Le rapporteur indique alors que, dans la perspective d'une réforme, un
certain nombre de contraintes et de paramètres doivent être pris
en compte. Il rappelle tout d'abord qu'en 1976 le Conseil constitutionnel n'a
déclaré la décision de faire élire le Parlement
européen au suffrage universel conforme à la Constitution, que
pour autant que les modalités d'application de cette décision ne
porteraient pas atteinte au principe d'indivisibilité de la
République.
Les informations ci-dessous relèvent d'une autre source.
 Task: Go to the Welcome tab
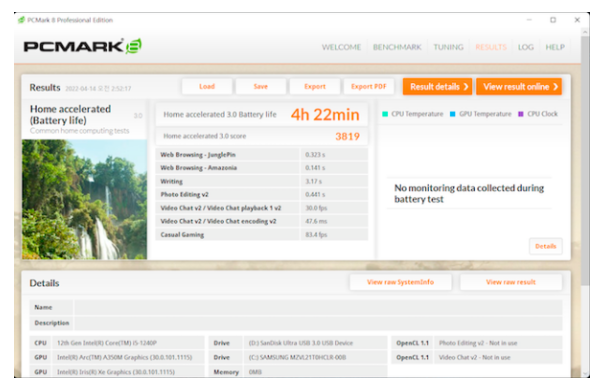[x=341, y=47]
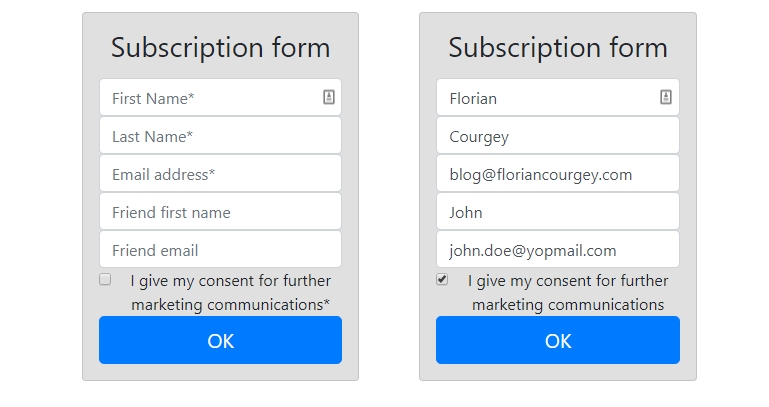Click the autofill contact icon in Florian field

click(x=666, y=97)
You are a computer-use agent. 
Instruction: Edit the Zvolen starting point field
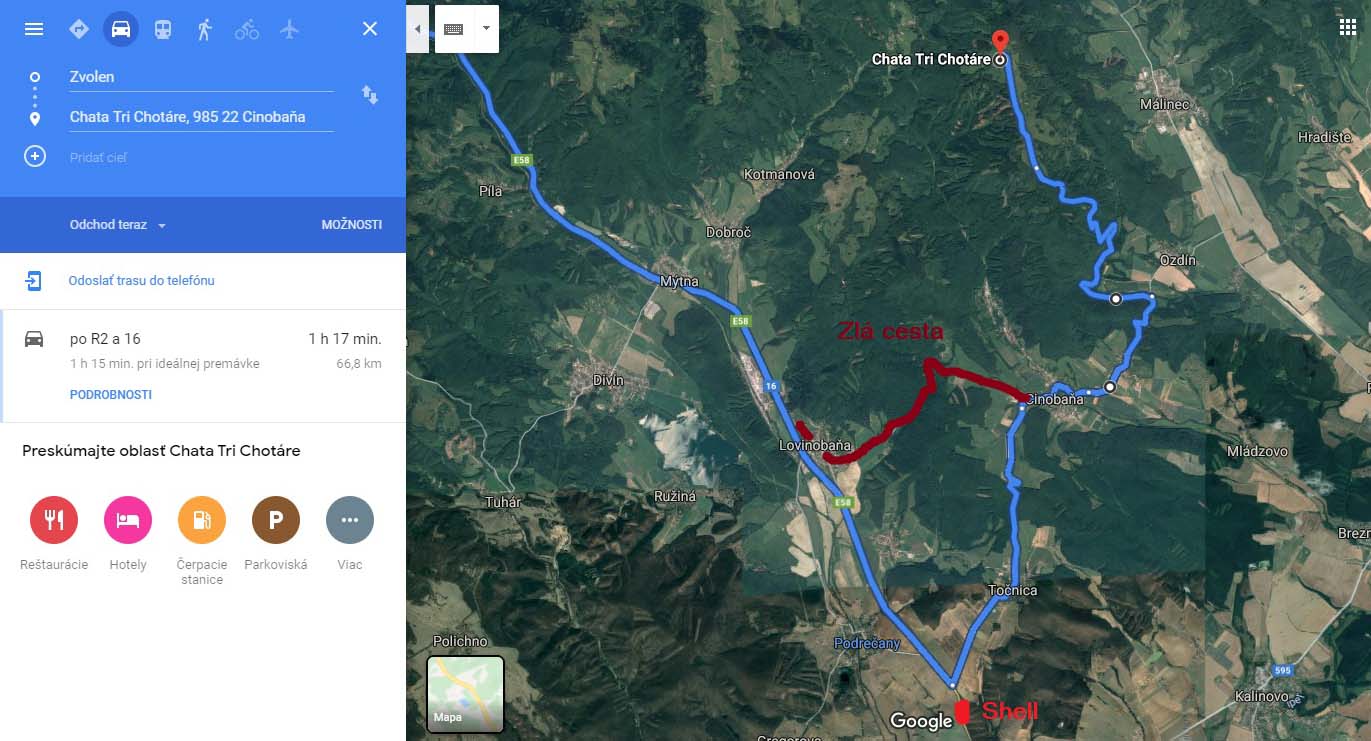(201, 77)
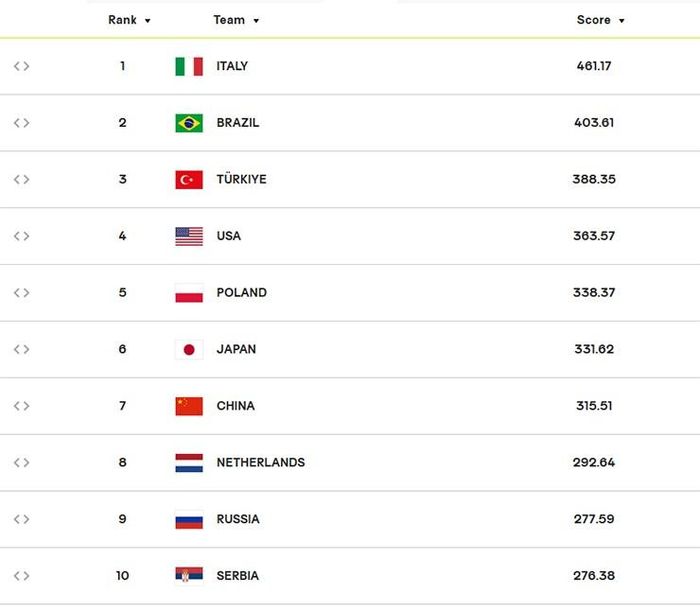Click the Türkiye flag icon

click(x=189, y=180)
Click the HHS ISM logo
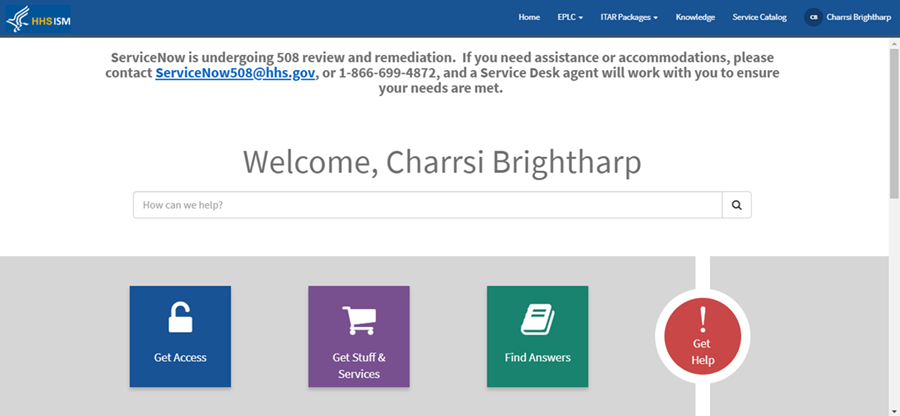The height and width of the screenshot is (416, 900). tap(38, 17)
Dans ces conditions, il est difficile de prévoir la
manière dont pourrait réagir le Conseil constitutionnel s'il
devait examiner un mode de scrutin impliquant le découpage de la
circonscription nationale.
M. Christian de La Malène souligne ensuite que le Traité sur
l'Union européenne prévoyait la mise en oeuvre d'une
procédure électorale uniforme et que le Parlement européen
a formulé plusieurs propositions pour parvenir à une telle
solution. En 1993, en particulier, le Parlement européen a adopté
un rapport de M. Karel de Gucht préconisant la représentation
proportionnelle, mais autorisant néanmoins la mise en oeuvre d'un
scrutin majoritaire pour autant que celui-ci ne concerne pas plus des deux
tiers des sièges attribués à un Etat membre. Cette
proposition, qui visait à faciliter une décision au sein du
Conseil de l'Union européenne, n'a cependant pas pu faire l'objet d'un
accord. Dans le cadre de la Conférence intergouvernementale, l'Allemagne
vient de formuler une proposition visant à introduire dans le
Traité lui-même un texte très proche de la
résolution du Parlement européen. Il semble cependant aujourd'hui
que la mise en place d'une procédure électorale uniforme ne soit
pas possible avant plusieurs années.
M. Christian de La Malène observe que, dans la réflexion sur le
mode de scrutin, il faut également tenir compte de la situation
particulière des départements et territoires d'Outre-mer. Les
territoires d'Outre-mer n'appartiennent pas à la Communauté
européenne, mais leurs populations votent néanmoins aux
élections européennes, dans la mesure où elles
appartiennent à la République française à laquelle
s'appliquent les traités communautaires. Or, la création de
circonscriptions n'appartenant pas à la Communauté
européenne peut faire l'objet de contestations ; de plus, si l'on
créait, pour l'Outre-mer, des circonscriptions ne correspondant à
aucune réalité humaine, on verrait probablement la participation
des populations des départements et territoires diminuer, alors
même qu'elle est déjà très faible. De même,
dans la perspective d'une réforme, la situation des Français
établis hors de France devra être examinée attentivement,
dans la mesure où il sera impossible de créer une circonscription
particulière à cet effet.
Le rapporteur évoque enfin le problème du cumul des mandats et
des fonctions. Observant que les propositions de réforme du mode de
scrutin étaient souvent assorties de demandes d'interdiction absolue de
tout cumul de mandats, il estime qu'en l'absence de cumul, les
députés européens seraient moins représentatifs et
moins légitimes, quel que soit le mode de scrutin retenu. Il souligne
que la question du cumul des mandats doit être examinée en prenant
en considération la nécessité que le député
européen ait une existence politique sur le territoire national.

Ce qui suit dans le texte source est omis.